Deranged triple killer Joanne Dennehy has failed in a bid for government compensation despite having been "unlawfully" kept in prison segregation for two years.

Prison authorities argued that "uniquely dangerous" Dennehy had to be kept away from other jailbirds because of her notoriety and the escape risk she posed.

There was evidence of a bizarre break-out plot involving plans to use a guard's severed finger to slip through biometric security measures, they said.

But government lawyers admitted that Dennehy had been unlawfully kept in segregation between September 2013 and September last year.

That was because the move had not been formally authorised by the then Justice Secretary, Chris Grayling, Mr Justice Singh told the High Court today.

Dashing Dennehy's pay-out hopes, however, the judge ruled that her segregation did not amount to 'inhuman or degrading treatment' in breach of her human rights.

Keeping her away from other prisoners had at all times been "necessary, proportionate and reasonable", he ruled.

"Uniquely dangerous" Dennehy, 33, is one of only two women in the British prison system serving a 'whole life' sentence.

She murdered Kevin Lee, Lukasz Slaboszewski and John Chapman, whose corpses were found in remote ditches in Cambridgeshire after she butchered them.

With her bloodlust still not satisfied, Dennehy then travelled 140 miles to Hereford where she tried to kill two strangers in a random and cold-blooded act of violence.

She later told a psychiatrist that she started killing to "see how it would feel - to see if I was as cold as I thought I was...then it just got more-ish."

Dennehy, of Orton Goldhay, Peterborough, was handed the "life means life" sentence at the Old Bailey in February 2014 after admitting three murders and two attempted murders.

The judge who sentenced her said she had shown no remorse, branding her a "cruel, calculating, selfish and manipulative serial killer".

At the High Court, her barrister, Hugh Southey QC, described the psychopathic lifer as a "vulnerable" inmate due to her history of severe personality disorders.

He challenged HMP Bronzefield's decision to keep Dennehy segregated from other inmates - entailing long periods of isolation.

The incarceration was taking a heavy toll on Dennehy, he told Mr Justice Singh, leaving her "tearful and upset" and at times self-harming.

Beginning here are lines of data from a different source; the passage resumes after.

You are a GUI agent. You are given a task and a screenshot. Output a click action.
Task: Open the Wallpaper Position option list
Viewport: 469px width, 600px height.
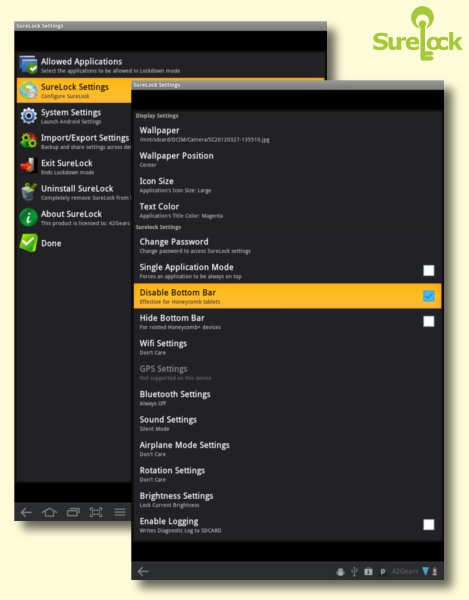288,160
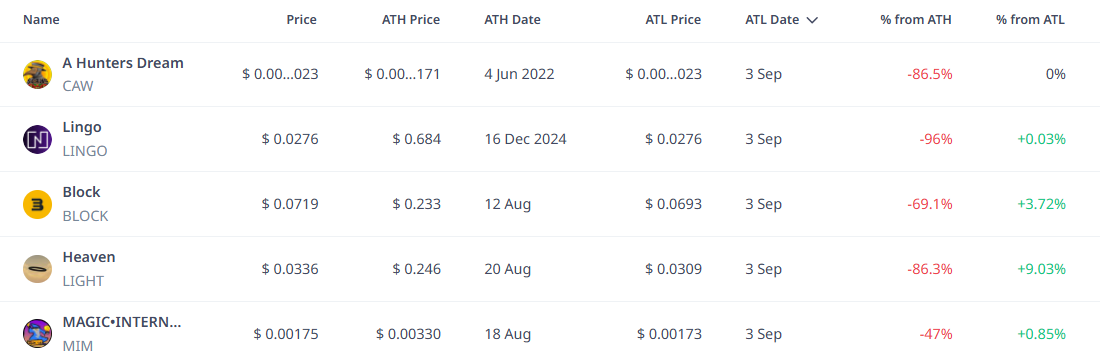Sort by % from ATL header
Screen dimensions: 1100x364
(x=1030, y=20)
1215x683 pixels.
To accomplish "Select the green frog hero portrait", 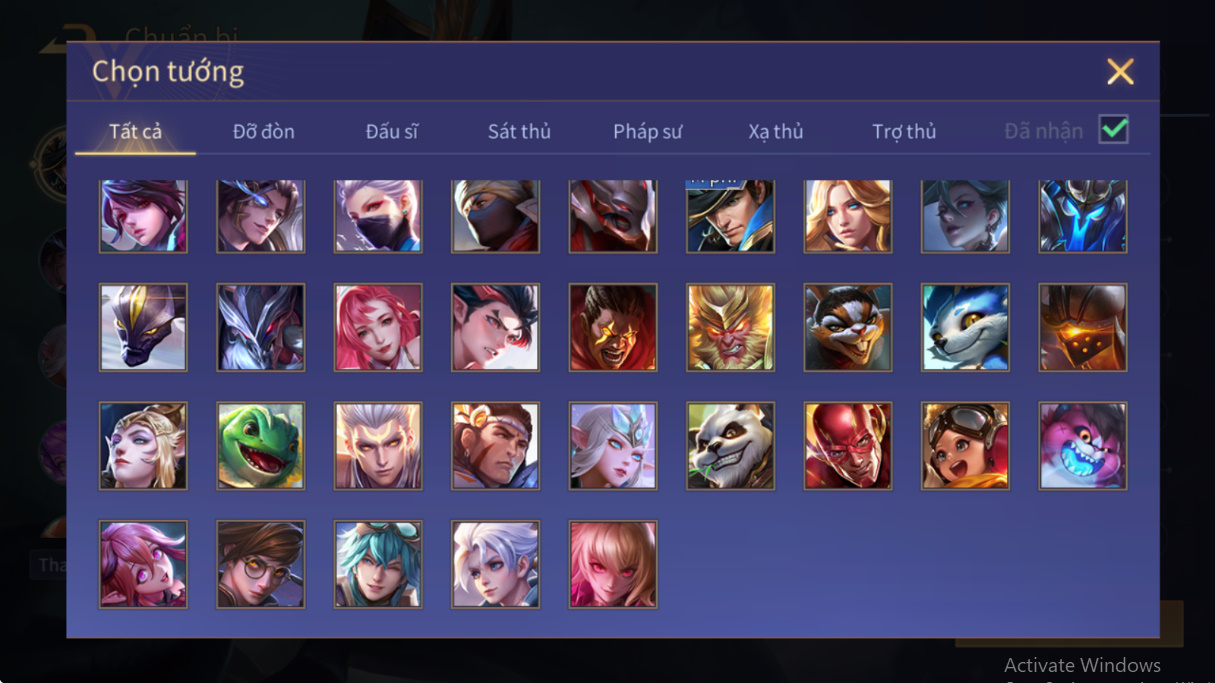I will 261,446.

The initial reason for segregation focused on fears of a prison break by Dennehy and other inmates dating back to her time on remand, the court heard.

Security staff at the jail believed there was a credible escape plan involving two other prisoners and "a plan to seriously assault or kill a member of prison staff".

One aspect of the alleged plan was that "the finger of an officer would be cut off in an attempt to deceive the biometric security system at the prison".

But Dennehy insisted the plan was nothing more than a "doodle" found in her diary and, after an investigation, police decided to take no further action.

Mr Southey argued that Dennehy should be be paid compensation as "just satisfaction" for violations of her human rights.

The prison authorities accepted in the light of a Supreme Court ruling that Dennehy's segregation up to September 4 last year was in breach of prison rules in force at the time.

And Mr Justice Singh accepted that segregation without the Secretary of State's authority breached Dennehy's human rights.

However, he went on to rule that Dennehy's segregation was 'at all material times' necessary and proportionate and therefore 'lawful at common law'.

Government lawyers said Dennehy had to be segregated because of the "nature of her offending" and the risk she posed to others.

They also disclosed that Dennehy is now undergoing a "phased reintegration" to normal prison life.

The jury at Dennehy's trial heard that she had "cast a spell" over some of her victims.

She had met one of them, Lukasz Slaboszewski, just days before his killing at a property in Peterborough on or soon after March 19.

He had told friends he had met an "English girlfriend" and it is thought he went to meet Dennehy expecting sex.

She stabbed him in the heart before depositing his corpse in a wheelie bin.

On March 29 2013 she stabbed John Chapman at the block of bedsits they shared in Bifield, near Peterborough.

Mr Chapman, a Falklands War veteran, was fearful of Dennehy and described her to friends as the "man-woman".

She then arranged to meet Mr Lee - her landlord with whom she was having an affair - before also stabbing him to death.

Mr Lee's body - wearing a black sequin dress and arranged in a sexual pose in a "final act of humiliation" - was discovered in a ditch near Newborough on March 30.

While on the run in Hereford, Dennehy and an accomplice randomly selected two dog walkers - Mr Bereza and John Rogers - for attack.

She leapt from a car and repeatedly stabbed each of them. Both men suffered severe injuries but survived the attacks in Whitecross and Hunderton.